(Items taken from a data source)
......
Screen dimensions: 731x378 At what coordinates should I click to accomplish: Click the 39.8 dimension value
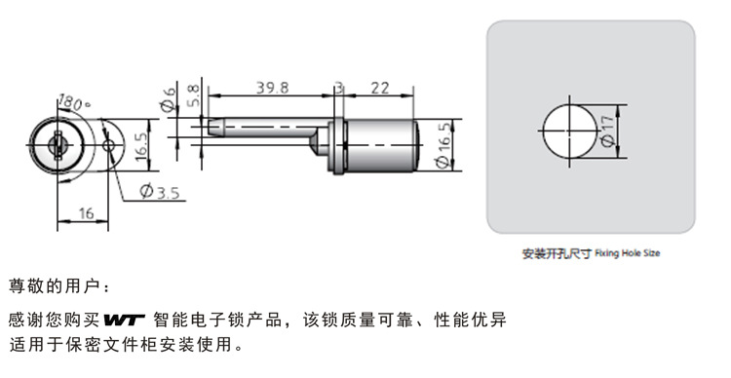coord(272,87)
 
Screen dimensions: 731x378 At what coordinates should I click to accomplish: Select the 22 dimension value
coord(380,88)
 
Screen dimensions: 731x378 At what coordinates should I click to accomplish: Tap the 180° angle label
coord(74,103)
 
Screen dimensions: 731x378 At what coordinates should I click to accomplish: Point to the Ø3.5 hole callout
coord(160,191)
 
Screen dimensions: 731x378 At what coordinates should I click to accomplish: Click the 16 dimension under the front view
coord(86,213)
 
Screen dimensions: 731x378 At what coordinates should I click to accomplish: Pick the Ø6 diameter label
coord(169,98)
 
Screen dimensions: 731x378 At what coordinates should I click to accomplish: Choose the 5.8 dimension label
coord(193,95)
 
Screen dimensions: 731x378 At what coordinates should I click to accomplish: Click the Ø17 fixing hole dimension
coord(608,132)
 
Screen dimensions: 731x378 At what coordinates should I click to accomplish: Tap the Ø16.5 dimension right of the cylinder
coord(443,144)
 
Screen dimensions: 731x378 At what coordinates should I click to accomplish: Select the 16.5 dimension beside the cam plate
coord(141,146)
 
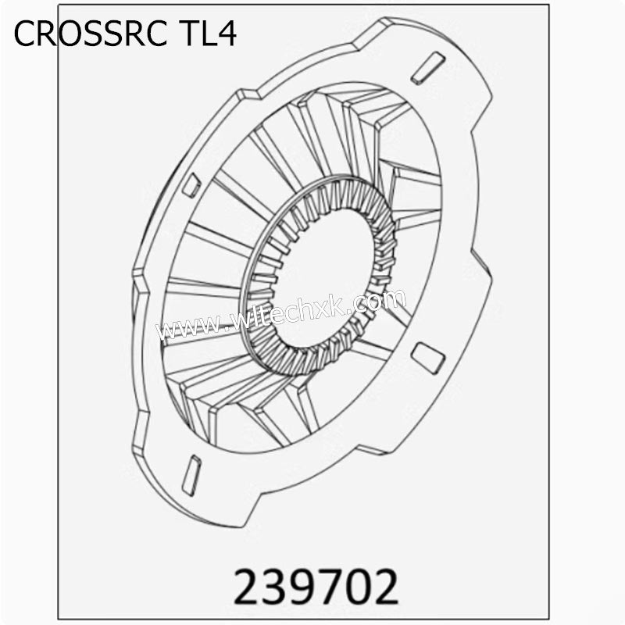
......
• **WHAT IS REQUIRED**: Please lay out every non-blank line of the data above as a Markdown table with two columns, Row for the row number and Line for the text, leaving out the pictures.

• **OUTPUT**:
| Row | Line |
|---|---|
| 1 | Screen dimensions: 731x378 At what coordinates should I click to accomplish: Click the 39.8 dimension value |
| 2 | coord(272,87) |
| 3 | Screen dimensions: 731x378 At what coordinates should I click to accomplish: Select the 22 dimension value |
| 4 | coord(380,88) |
| 5 | Screen dimensions: 731x378 At what coordinates should I click to accomplish: Tap the 180° angle label |
| 6 | coord(74,103) |
| 7 | Screen dimensions: 731x378 At what coordinates should I click to accomplish: Point to the Ø3.5 hole callout |
| 8 | coord(160,191) |
| 9 | Screen dimensions: 731x378 At what coordinates should I click to accomplish: Click the 16 dimension under the front view |
| 10 | coord(86,213) |
| 11 | Screen dimensions: 731x378 At what coordinates should I click to accomplish: Pick the Ø6 diameter label |
| 12 | coord(169,98) |
| 13 | Screen dimensions: 731x378 At what coordinates should I click to accomplish: Choose the 5.8 dimension label |
| 14 | coord(193,95) |
| 15 | Screen dimensions: 731x378 At what coordinates should I click to accomplish: Click the Ø17 fixing hole dimension |
| 16 | coord(608,132) |
| 17 | Screen dimensions: 731x378 At what coordinates should I click to accomplish: Tap the Ø16.5 dimension right of the cylinder |
| 18 | coord(443,144) |
| 19 | Screen dimensions: 731x378 At what coordinates should I click to accomplish: Select the 16.5 dimension beside the cam plate |
| 20 | coord(141,146) |